Consigne.
Reproduisez les enregistrements ci-dessous en renommant « Viewport » en « Window » à chaque occurrence, sans rien modifier d'autre. N'incluez pas les images dans votre réponse.

---+---

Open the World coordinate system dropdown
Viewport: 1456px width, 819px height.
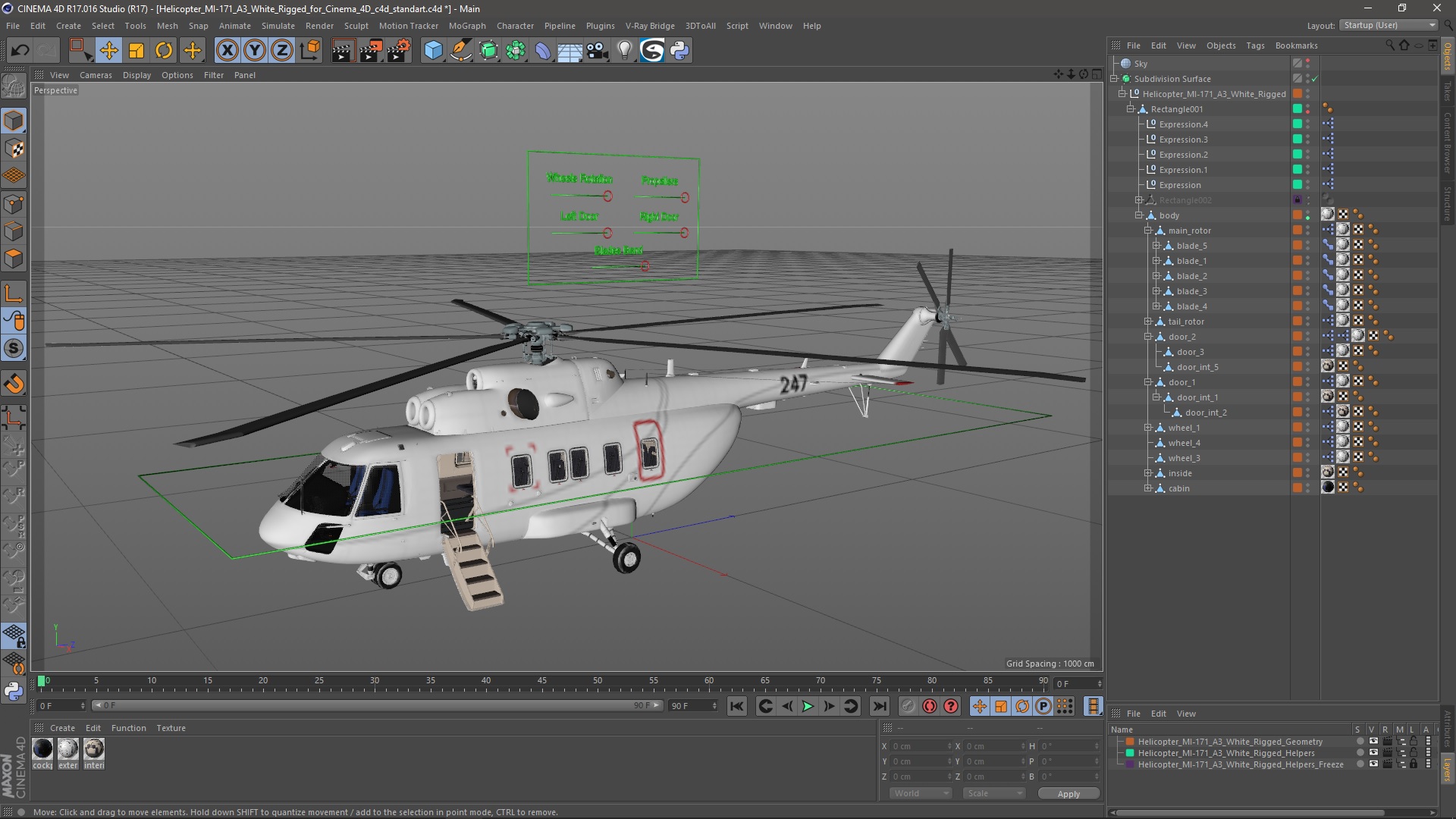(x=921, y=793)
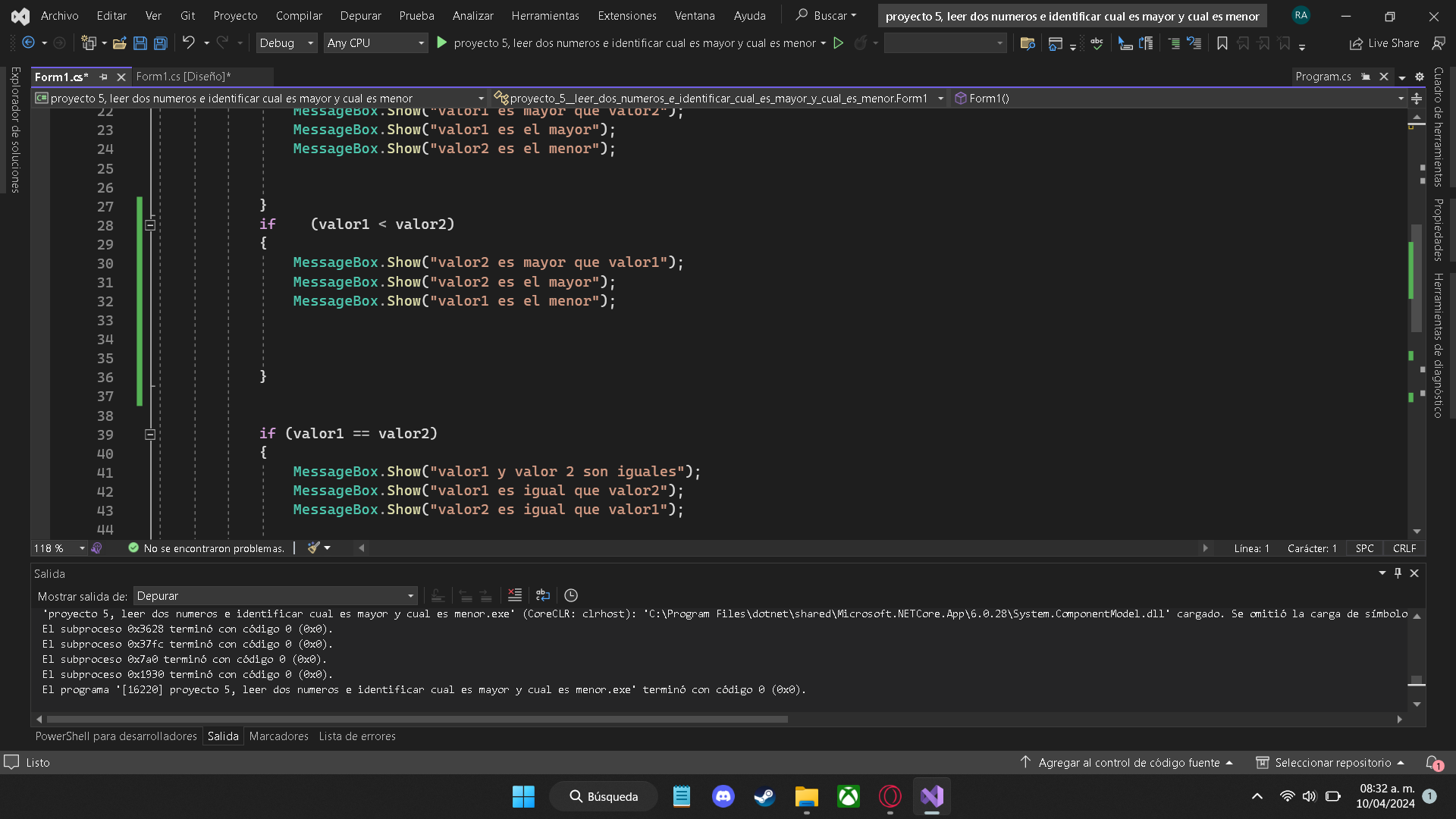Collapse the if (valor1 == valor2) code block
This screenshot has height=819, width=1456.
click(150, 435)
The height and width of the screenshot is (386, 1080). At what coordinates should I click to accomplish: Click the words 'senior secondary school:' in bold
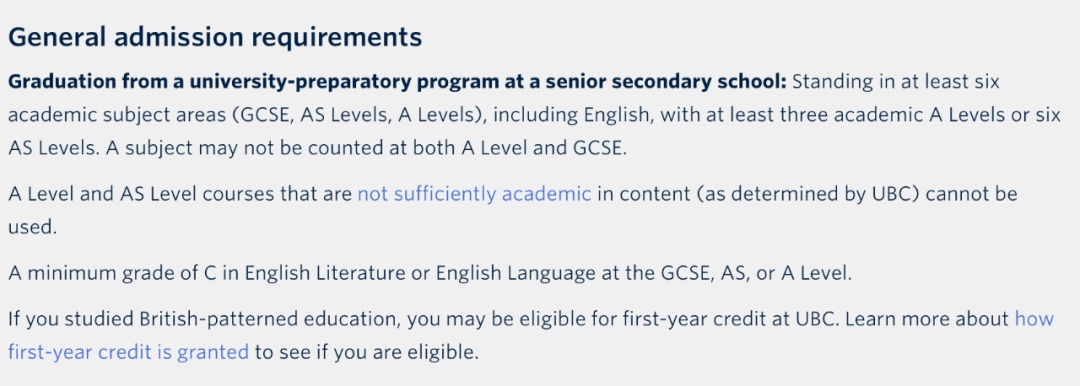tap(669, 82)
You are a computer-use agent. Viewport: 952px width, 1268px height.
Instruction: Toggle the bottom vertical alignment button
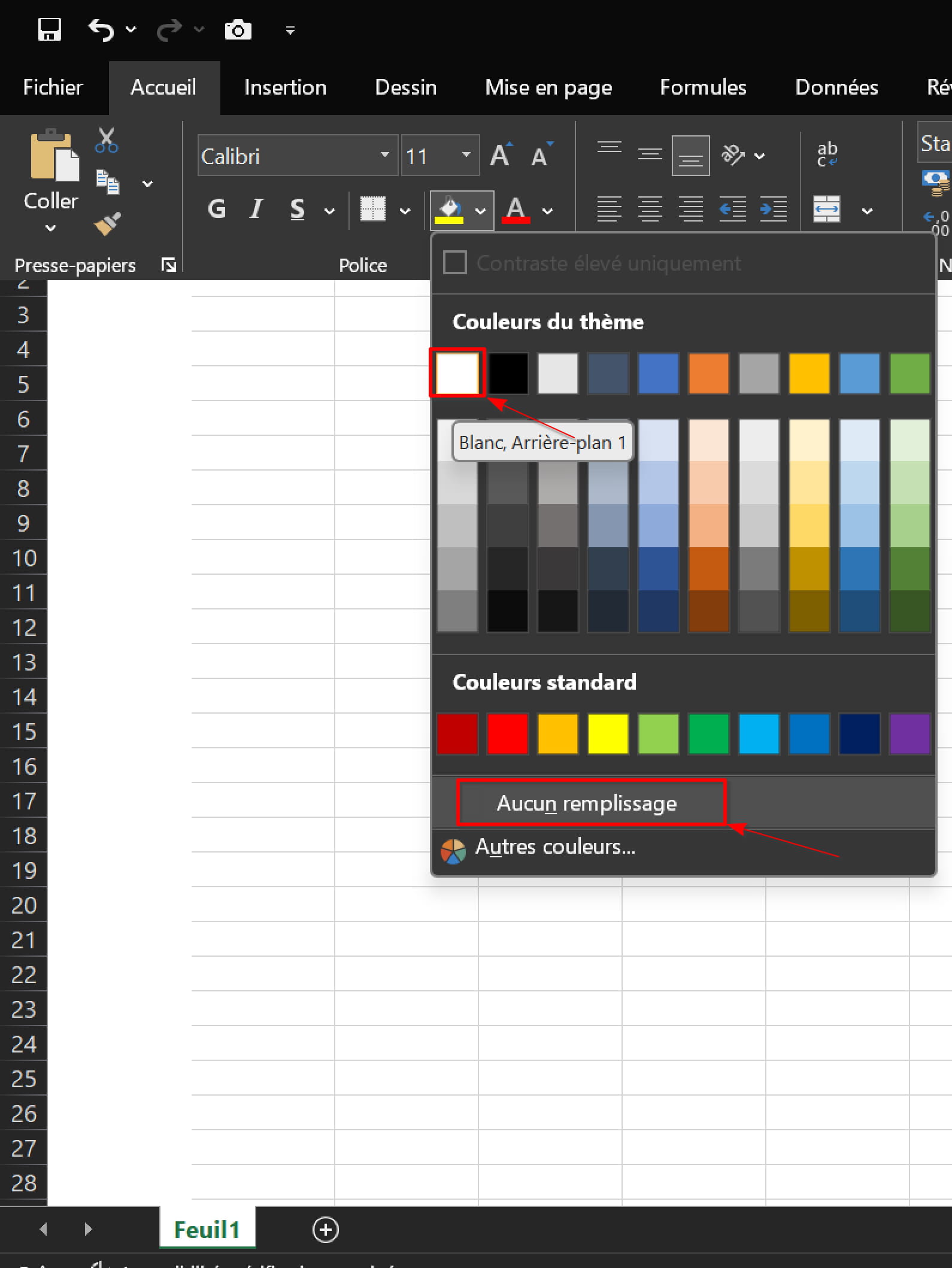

---+---

Solution rédigée.
Open the World coordinate system dropdown
Window: 1456px width, 819px height.
(x=921, y=793)
Collapse the if (valor1 == valor2) code block
This screenshot has height=819, width=1456.
click(150, 435)
The height and width of the screenshot is (386, 1080). At what coordinates should I click to accomplish: Click the words 'senior secondary school:' in bold
tap(669, 82)
You are a computer-use agent. Window: 952px width, 1268px height.
Instruction: Toggle the bottom vertical alignment button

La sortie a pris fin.